VeePeenini, Part 3: Launch and the Long Tail of Data
· Vitor Pontual · 5 min read
The day after launch, one of my friends sent me a message: a group on the bracket was showing the wrong teams. Not a crash, not an error page. Just quietly, confidently wrong. This is exactly the kind of bug you only catch once real people are looking, because they know the tournament better than your test data does.
The bug that was really two files arguing
The group letters were wrong on the bracket but right everywhere the actual fixtures were involved. When I dug in with Claude, the cause was almost funny: two different files in the codebase each held their own hardcoded copy of which team is in which group, and over a week of changes they had drifted apart. Nine of the twelve groups had at least one wrong assignment in one of the files. The database, the actual source of truth, had been correct the whole time.
I could have just fixed the letters and moved on. Instead I treated it as a class of bug, not an instance. The real problem was that the same list lived in two places, which guarantees they eventually disagree. So we restructured it so the group is derived from one source, and the second copy was deleted entirely. Now if the two ever fall out of sync, the app refuses to start instead of silently lying. The header comment on the generated roster file is the whole story:
// file: src/lib/game/roster.ts
// Group letters are NOT stored here anymore — they are derived from
// src/lib/teams/meta.ts (the single source-of-truth for team identity).
// Previously the group letter was duplicated between meta.ts and this
// file, and the two drifted (9 of 12 groups showed wrong teams on the
// bracket). The transformation block below merges TEAMS.group into each
// team at module load and throws loudly if any team is missing from
// meta.ts. Result: drift is impossible.
The rule I took away, and keep taping to the wall: when two files hold the same list, derive, don’t duplicate.
Rosters that won’t sit still
Building a World Cup app three weeks before a World Cup means the data is actively wrong and getting righter on someone else’s schedule. Federations announce their final 26-man squads right up to the deadline, so on day one a lot of my “players” were placeholders waiting on real names.
As each squad dropped, I replaced placeholders with real players. The trap here is subtle and I got bitten by it: the seed file that sets up the database would happily overwrite a fresh roster on the next deploy, because it thinks it knows the truth. So every roster change had to land in two places at once, the live database and the seed source, or the next deploy would quietly undo my work. It took two big waves to get every team to a real, final squad, with the elite players tagged so they show up as the rare cards everyone chases.
Chasing 100% photo coverage
A sticker without a face is sad. Getting a photo for all 1296 player and coach cards was its own small project, and it ran on a chain of fallbacks: pull from Wikipedia first, then Wikimedia Commons, then a football data API, then Transfermarkt for the deep tail.

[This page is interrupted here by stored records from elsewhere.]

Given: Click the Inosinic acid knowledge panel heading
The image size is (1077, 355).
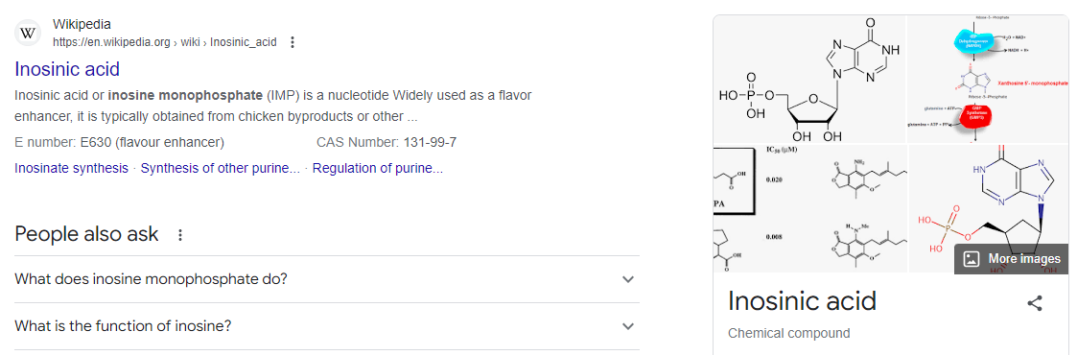Looking at the screenshot, I should click(x=802, y=301).
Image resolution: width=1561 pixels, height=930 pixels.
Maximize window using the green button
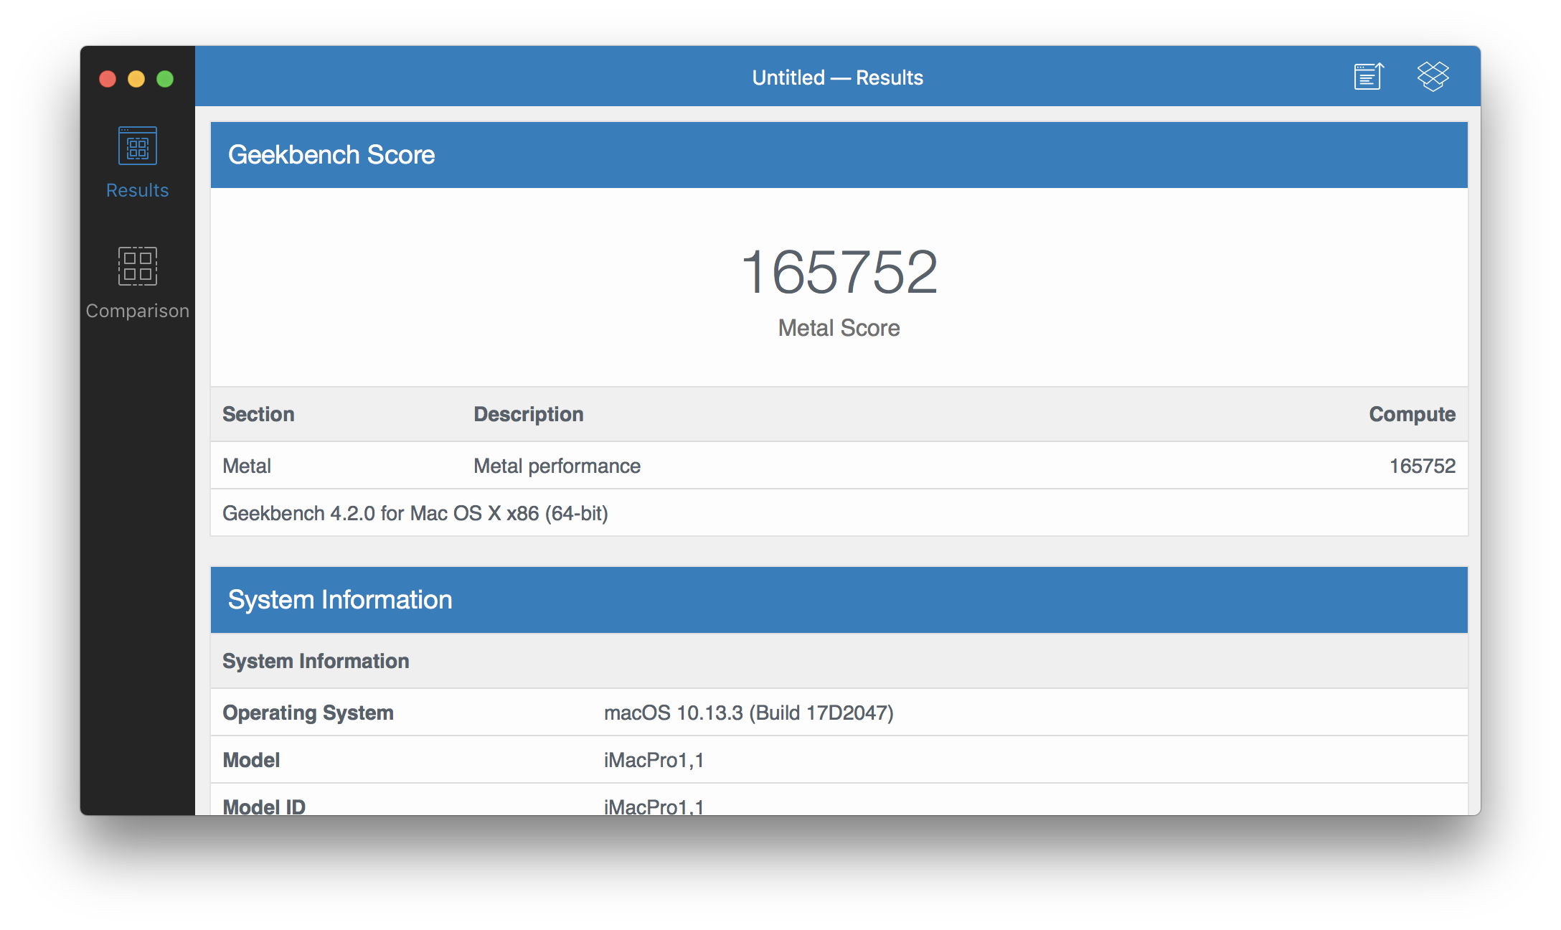tap(165, 79)
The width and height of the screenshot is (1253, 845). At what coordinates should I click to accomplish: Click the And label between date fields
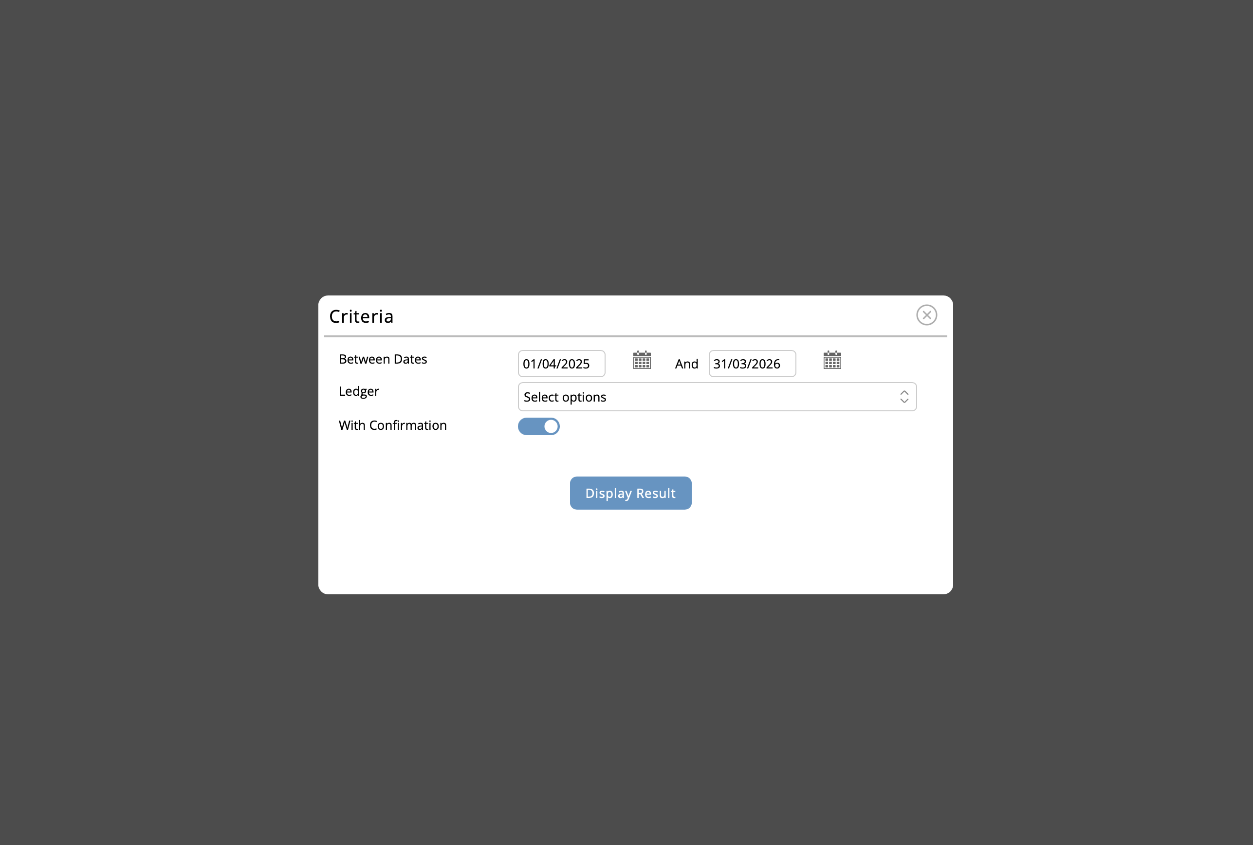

The interesting failure was the matching. An early version matched on too little, so when it searched for a name it would grab the wrong player who happened to share a first letter, an “Adrián” standing in for an “Alejandro.” For a sticker album that is a real bug, because the whole point is that the face matches the name. So we tightened the scoring to reward exact and prefix matches and reject the first-letter-only collisions:
# file: scripts/scrape-api-football-misses.py
if target_first == api_first_token:
score += 20 # exact first-name match
elif api_first_token.startswith(target_first) or target_first.startswith(api_first_token):
score += 15 # one is a prefix of the other ("m" vs "mohamed")
elif len(target_first) >= 4 and len(api_first_token) >= 4 and target_first[:4] == api_first_token[:4]:
score += 8 # first 4 letters match (diacritic-stripped near-matches)
else:
# First letter could match but full name is a different family -- reject.
# This is the collision we keep hitting (Adrián/Alejandro, Ferry/Frenkie).
return -1
I hand-fetched the last stubborn dozen who simply have no decent photo anywhere public. The album landed at full coverage: every player and coach has a photo, and every crest its flag.
The album index: 48 countries, each its own Panini page to fill.
The part nobody sees
A surprising amount of this stretch was me staring at a card frame and deciding a rarity label sat two pixels too high. There’s a run of commits that are nothing but nudging a tier label down one percentage point, then back up half a point, then a touch left to center it in the frame. It is deeply unglamorous, and it is exactly the kind of thing that separates something made with care from something that looks generated. That polish is part of the job, not beneath it.
By the end of this stretch the data was honest, the faces were real, and the frames sat right. Next the mood changed entirely, because the tournament was about to actually start. That’s Part 4.